# grades in g scale



## devious10 (Jun 20, 2008)

what is the % of grade in g scale???? 
thanks


----------



## East Broad Top (Dec 29, 2007)

The grade (measured in percentage) is merely a measure of rise over run. A rise of 4" over 100" horizontal is 4%. 1" over 100" is 1%. This is the same whether G scale, Z scale, or full size. A 45-degree incline would be a 100% grade. 

The practical maximum grade for G scale (and the smaller scales) is between 3 and 4%. Much steeper than that, and your train lengths really start to get short, or you need to break out the helpers. Obviously, if you can get away with keeping your track level, do so--especially on sidings where cars would otherwise tend to roll downhill if not coupled to a locomotive. 

Later, 

K


----------



## devious10 (Jun 20, 2008)

thank you east broad top thats what i needed to know.


----------



## pimanjc (Jan 2, 2008)

The simplest way to check the grade of existing track is to use the Craftsman [Sears] digital level. The level has degree and % of grade readouts. It also has a lazer beam. 








Here is illustrated how I use it on a boxcar or flatcar for instant grade % readouts [ 1.3% grade shown]. 

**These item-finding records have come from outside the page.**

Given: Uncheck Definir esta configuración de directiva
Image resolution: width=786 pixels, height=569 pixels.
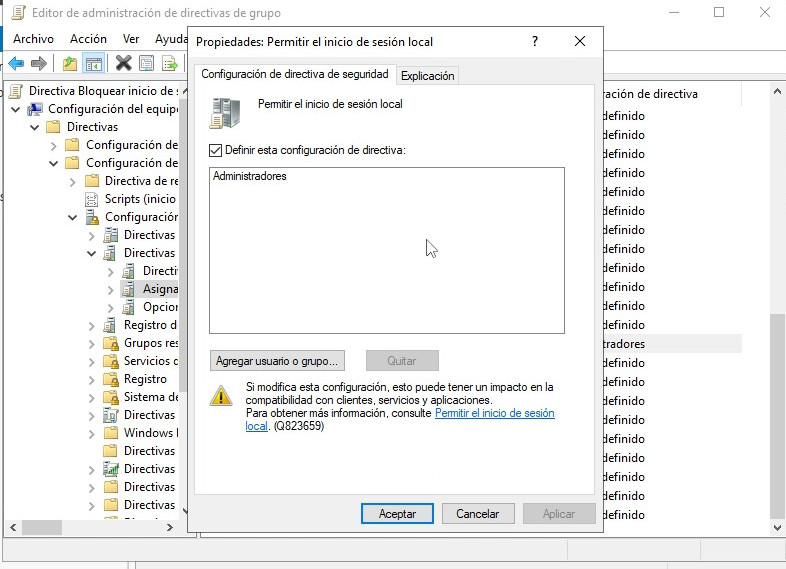Looking at the screenshot, I should [x=215, y=150].
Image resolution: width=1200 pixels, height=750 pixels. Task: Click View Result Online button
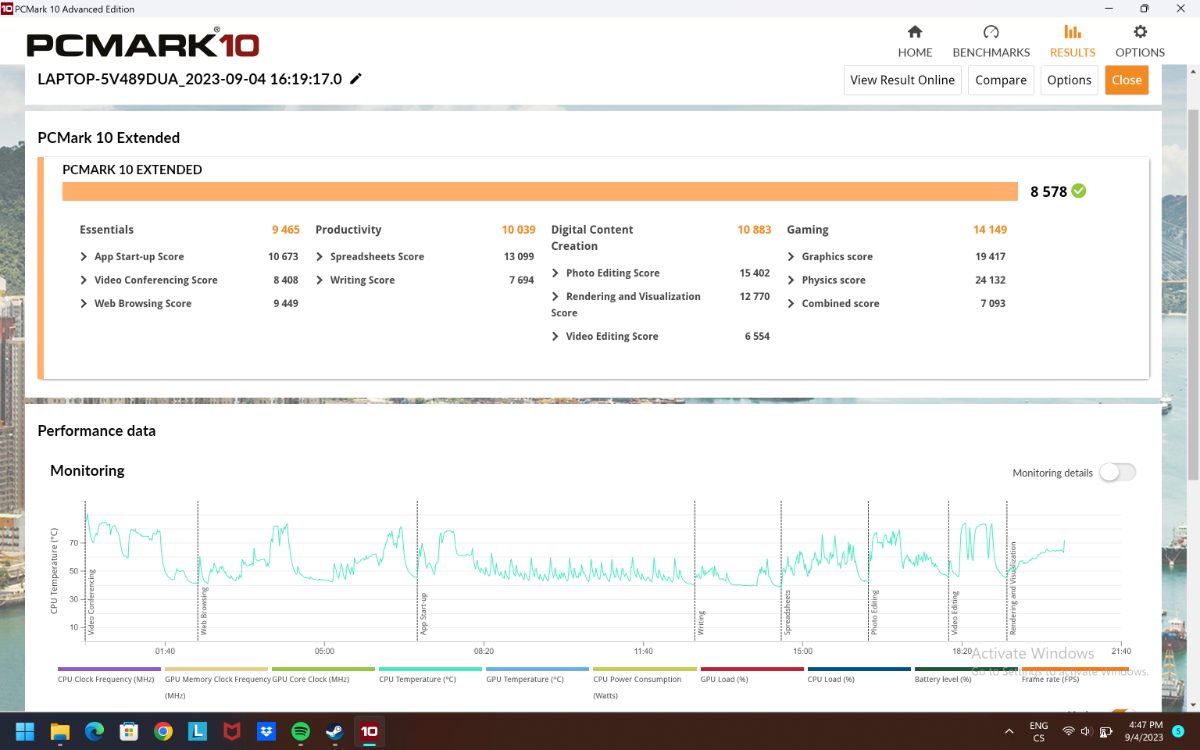click(902, 80)
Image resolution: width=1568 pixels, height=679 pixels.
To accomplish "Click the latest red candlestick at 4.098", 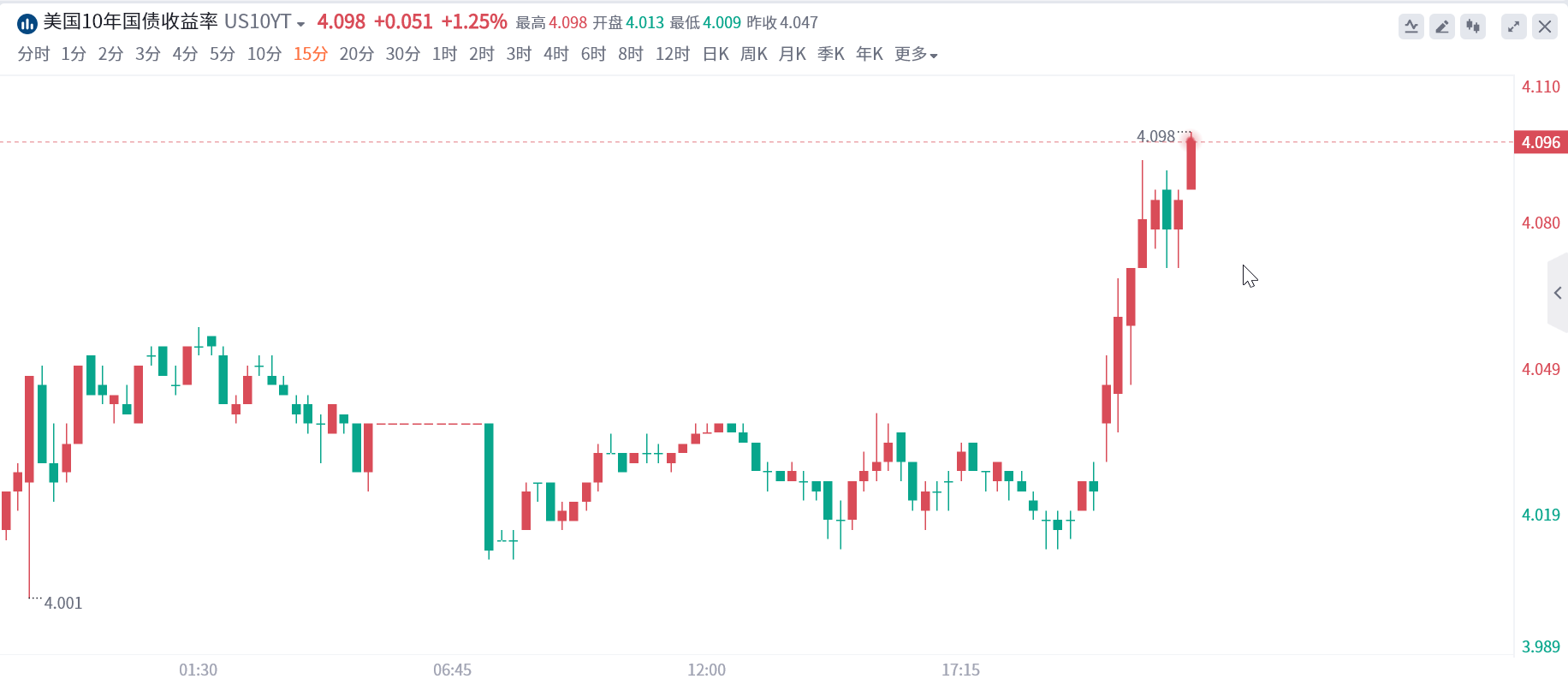I will pos(1191,164).
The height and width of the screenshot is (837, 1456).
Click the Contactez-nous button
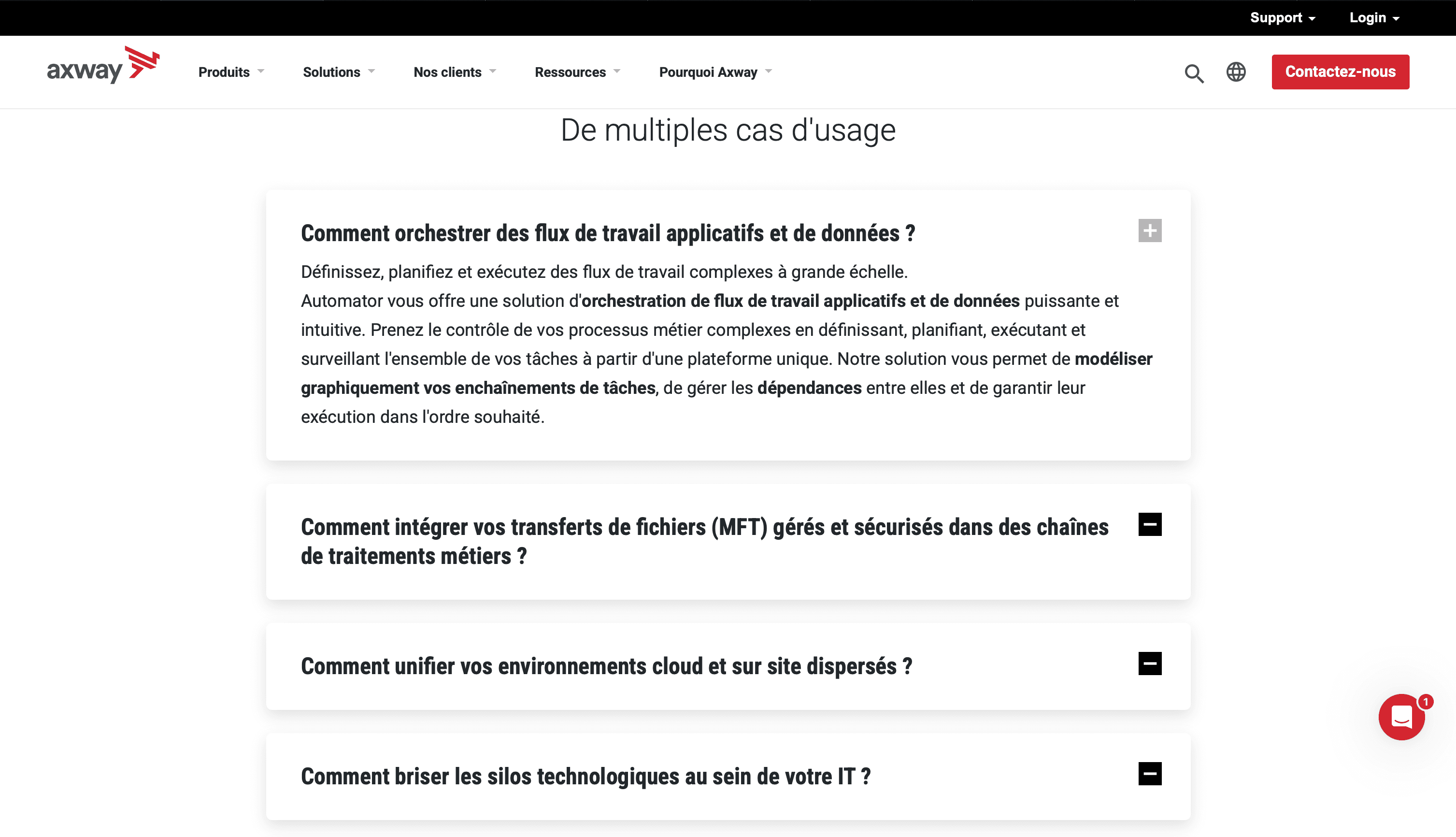[x=1340, y=72]
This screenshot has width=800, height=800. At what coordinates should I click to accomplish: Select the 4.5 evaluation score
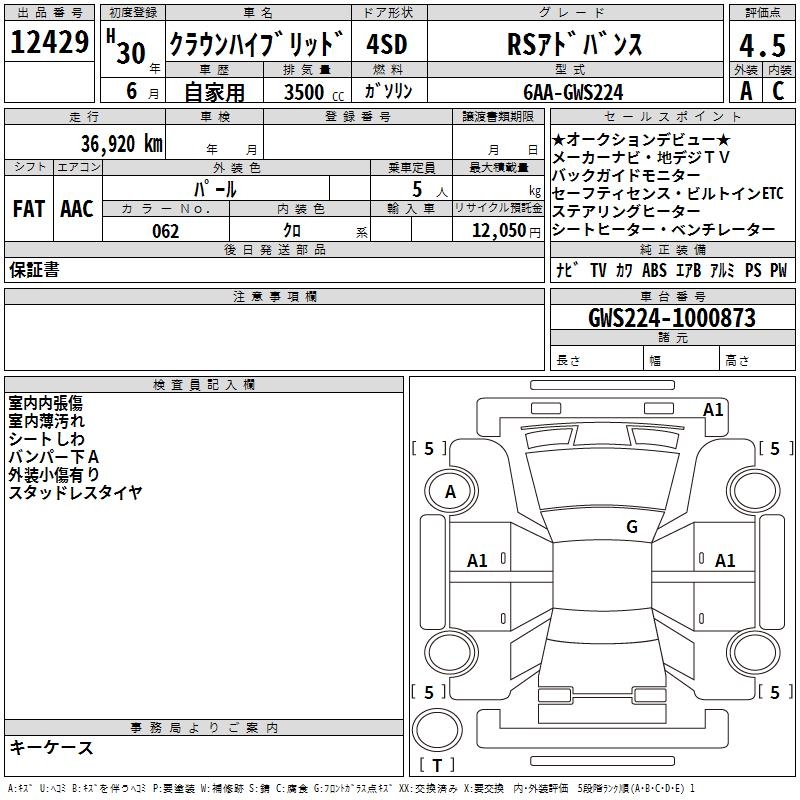click(x=762, y=44)
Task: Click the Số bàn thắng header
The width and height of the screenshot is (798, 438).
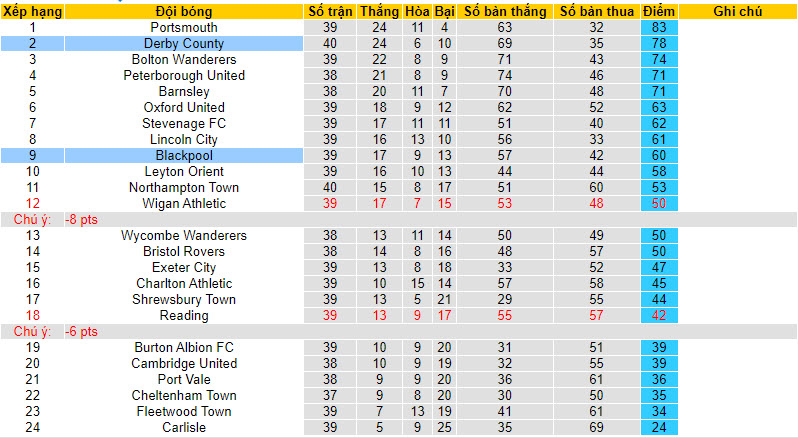Action: point(503,11)
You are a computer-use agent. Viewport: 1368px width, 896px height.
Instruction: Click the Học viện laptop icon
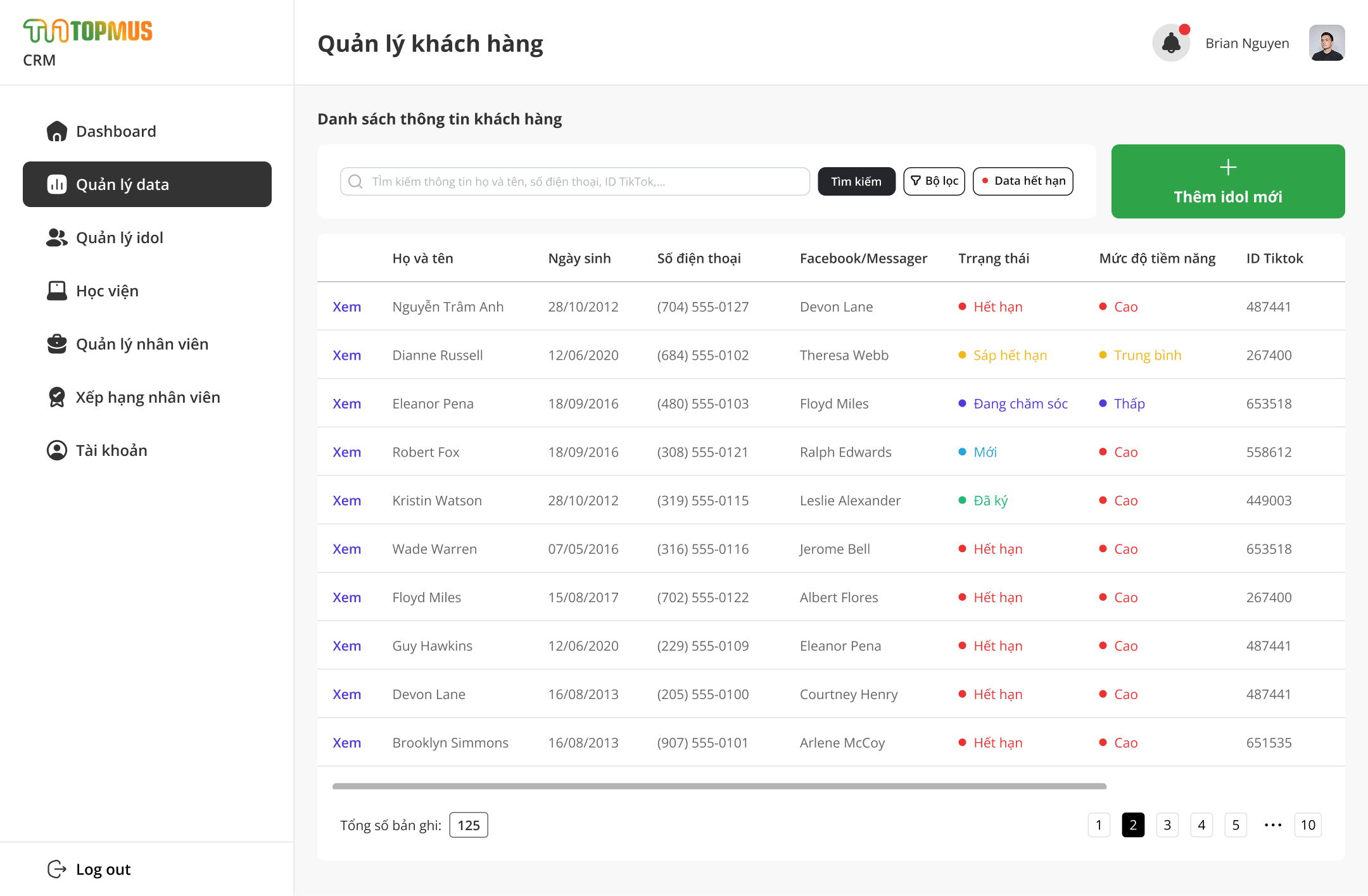pos(57,291)
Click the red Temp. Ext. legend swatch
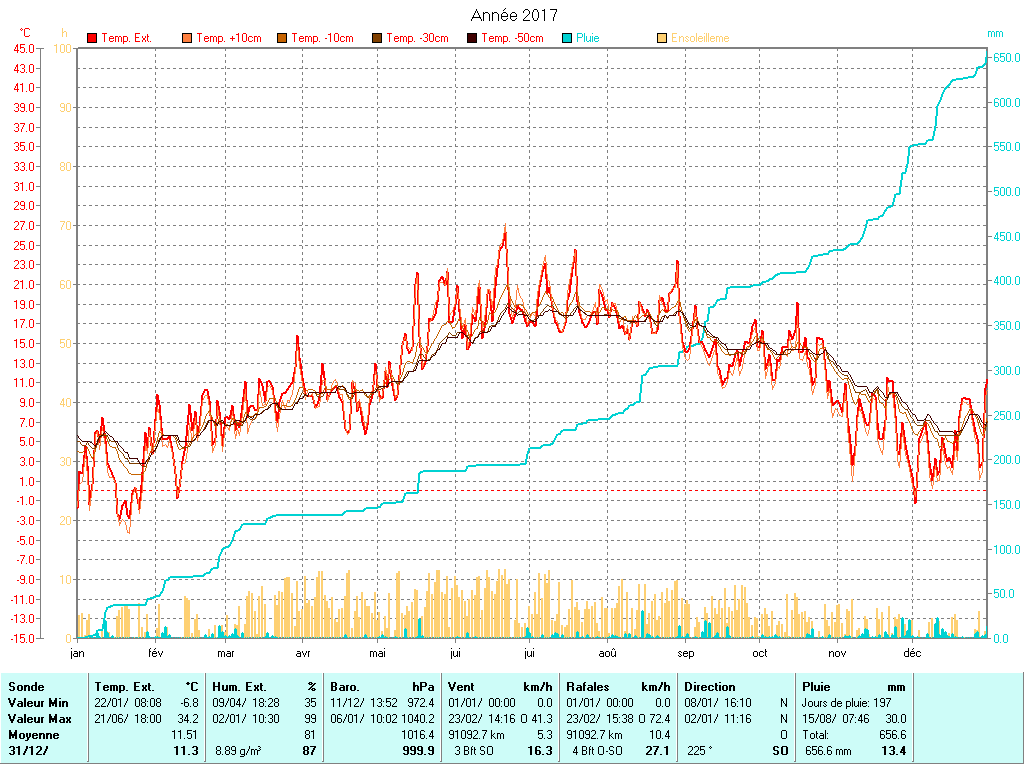 92,38

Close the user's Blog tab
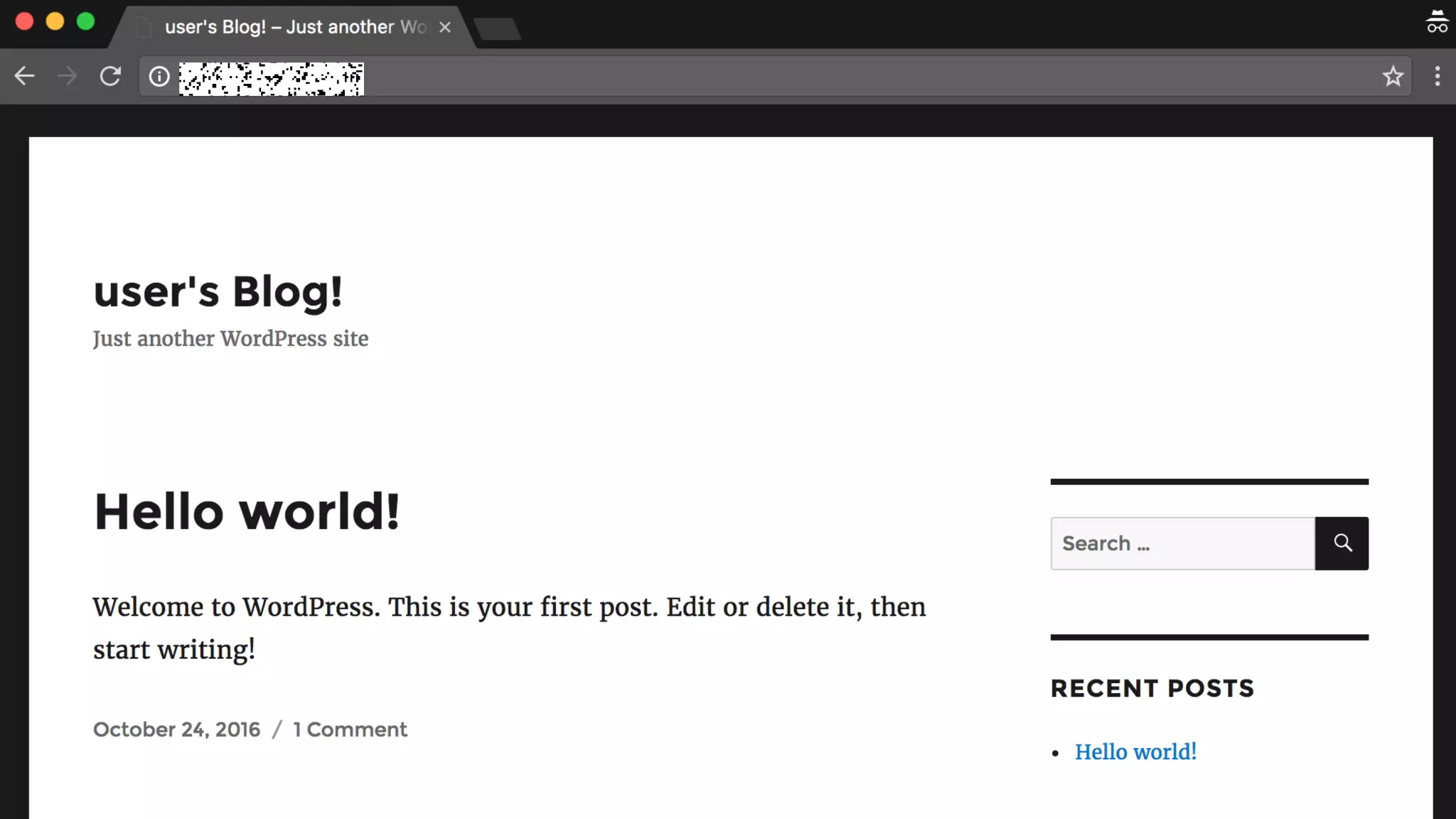pos(445,27)
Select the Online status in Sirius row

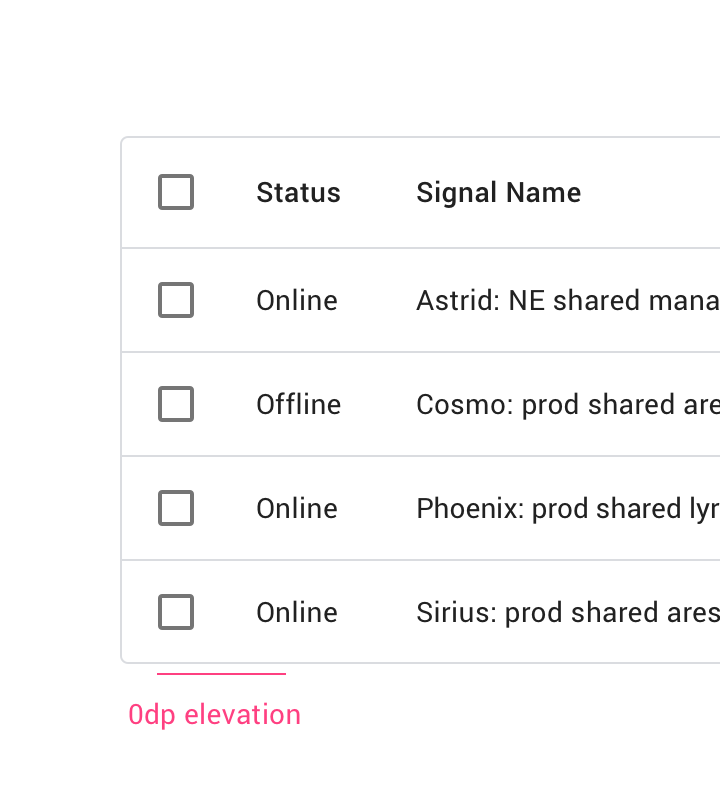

If the track isn't placed yet, then set the level on the ground and adjust it to the grade desired. Then shoot the lazer beam forward, creating an even line of sight for the desired grade. If needed, then the level could be raised, showing how much fill is needed for a given grade. 
JimC.


----------



## rpc7271 (Jan 2, 2008)

Beam me up Scotty!


----------



## Semper Vaporo (Jan 2, 2008)

Yer right, there's no intellegent life down here.


----------